# Unterschied zwischen "hay" und "estar"?



## momooishii

Hallo zusammen. Ich habe ein Frage über den Unterschied zwischen zwei Wörtern . Wer könnte mir bitte helfen?

Ich habe gerade einen Satz gelernt: "Dentro del armario está la ropa de mi hermano."

Kann man in diesem Satz "hay" statt  "está" sagen? 

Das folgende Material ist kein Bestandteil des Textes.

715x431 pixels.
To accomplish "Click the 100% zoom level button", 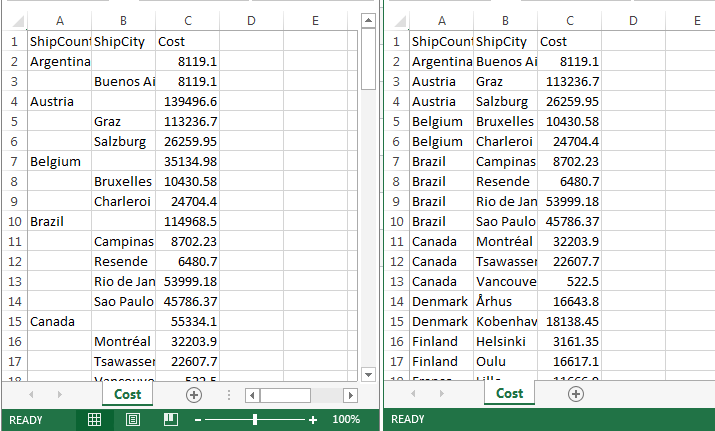I will [345, 420].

Also wann muss man "hay" verwenden, und wann "estar"?

Danke!


----------



## muycuriosa

momooishii said:


> Hallo zusammen. Ich habe ein Frage über den Unterschied zwischen zwei Wörtern . Wer könnte mir bitte helfen?
> 
> Ich habe gerade einen Satz gelernt: "Dentro del armario está la ropa de mi hermano."
> 
> Kann man in diesem Satz "hay" statt "está" sagen? - zumindest nach den Regeln einer normativen Grammatik: nein
> 
> Also wann muss man "hay" verwenden, und wann "estar"?
> 
> Danke!


 
Hallo momooishii,

nach der Regel, die ich gelernt habe, verwendet man 'estar', wenn die Sache / Person, die irgendwo ist, näher bestimmt ist. Steht also - wie in deinem Beispiel - der bestimmte Artikel, verwendet man 'estar'. ('hay' kann man zwar hören / lesen in entsprechenden Sätzen; die Grammatiken, wie die von Vera-Morales z.B., betrachten diesen Gebrauch aber als falsch.)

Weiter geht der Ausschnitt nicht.